## WHAT IS BEING ASKED
Convert the data, starting with the line containing "Task: Select the" and going on through the end, into a Markdown table with the columns Row and Line. Skip blank lines and omit the pictures.

#####

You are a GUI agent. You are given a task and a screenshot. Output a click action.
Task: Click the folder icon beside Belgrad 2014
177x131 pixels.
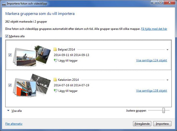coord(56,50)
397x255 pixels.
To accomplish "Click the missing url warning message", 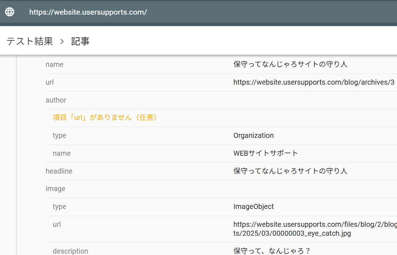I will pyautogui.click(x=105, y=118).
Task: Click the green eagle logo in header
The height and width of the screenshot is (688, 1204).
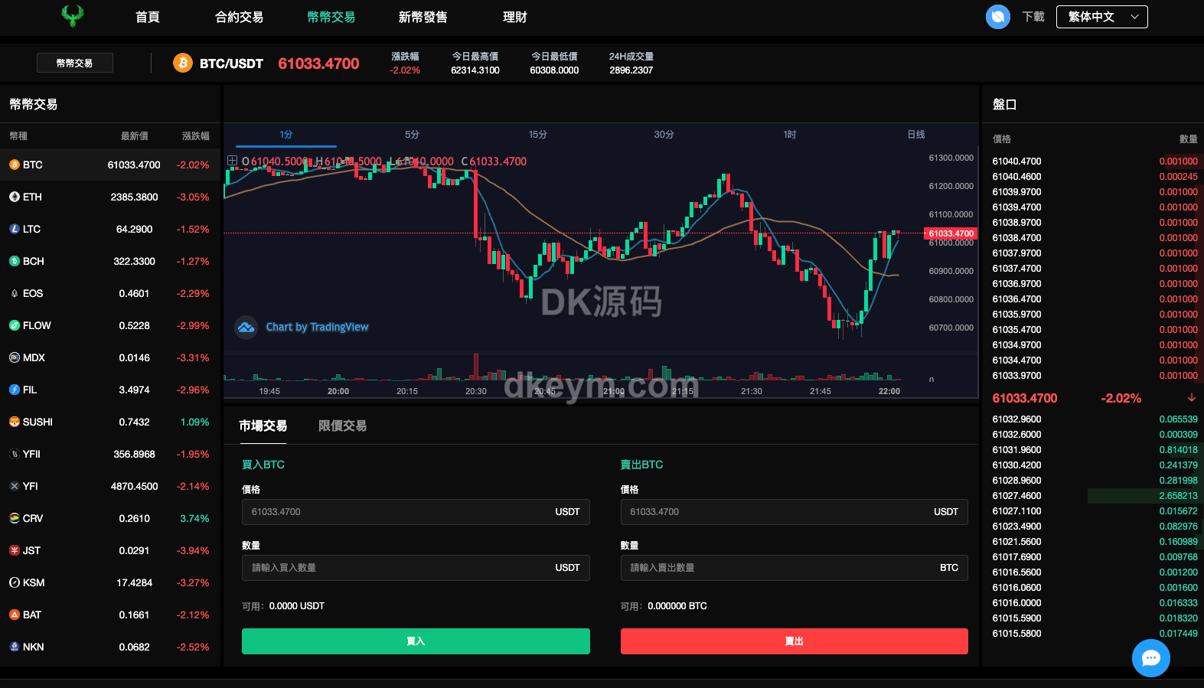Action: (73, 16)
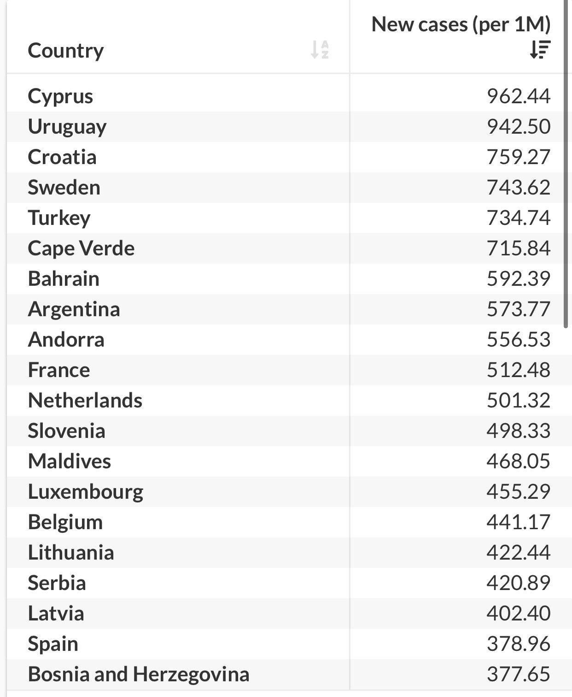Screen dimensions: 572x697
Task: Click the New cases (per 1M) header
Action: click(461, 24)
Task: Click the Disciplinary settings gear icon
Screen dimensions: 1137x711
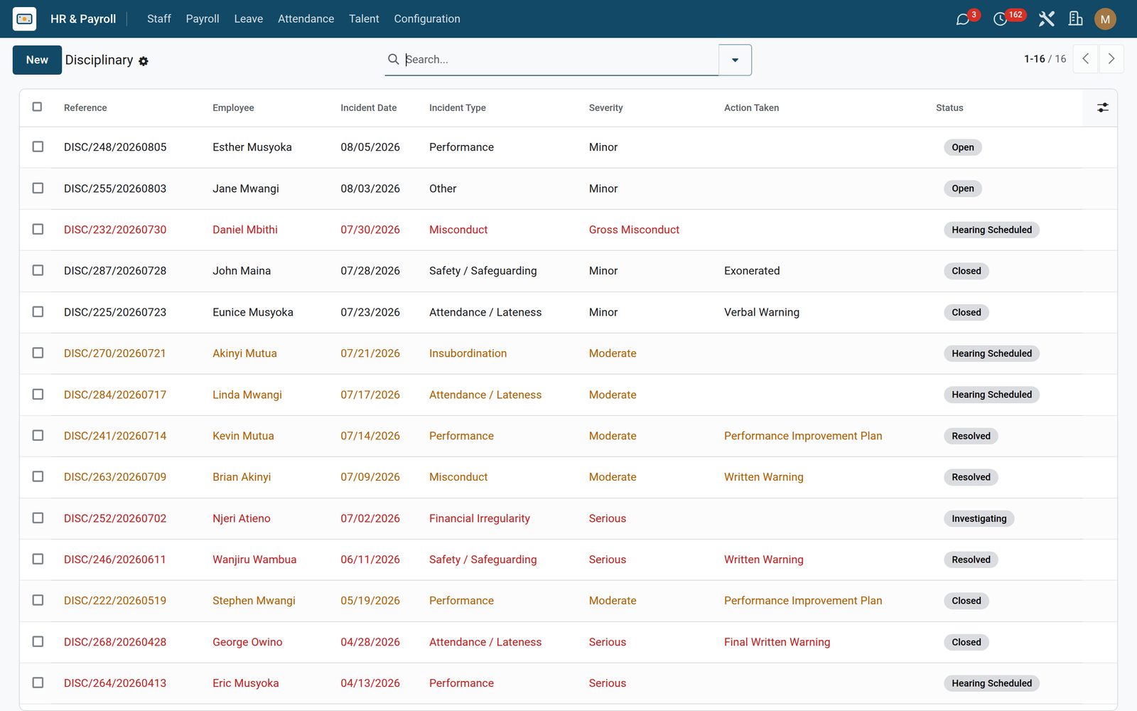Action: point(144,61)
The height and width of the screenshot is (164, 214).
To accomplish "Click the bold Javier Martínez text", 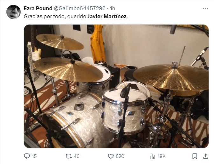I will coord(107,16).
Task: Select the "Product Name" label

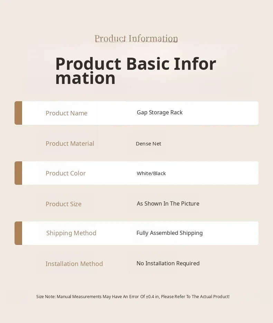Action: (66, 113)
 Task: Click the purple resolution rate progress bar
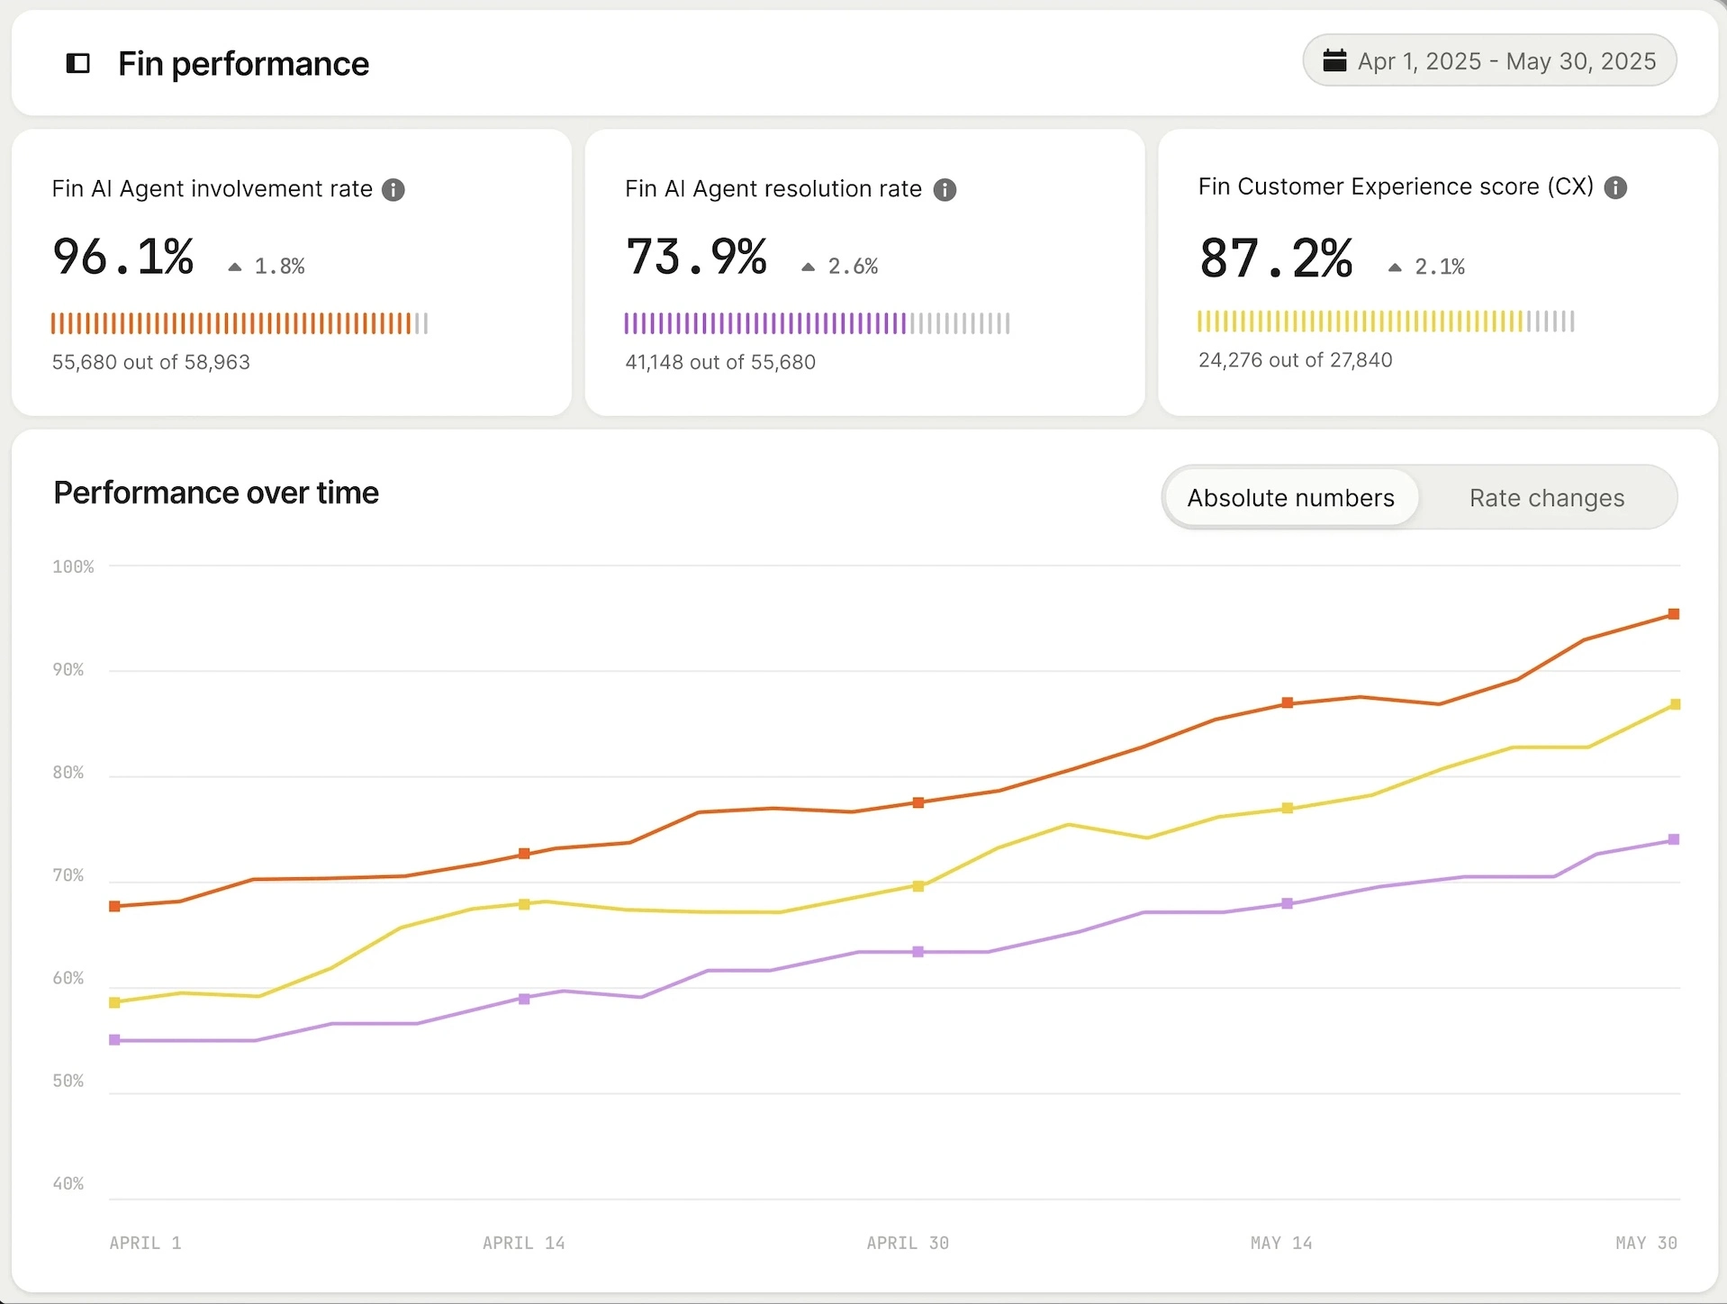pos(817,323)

#####

## RESULT OF THE EXERCISE
| Row | Line |
|---|---|
| 1 | Task: Select the "Product Name" label |
| 2 | Action: (66, 113) |
| 3 |  Task: Click the purple resolution rate progress bar |
| 4 | pos(817,323) |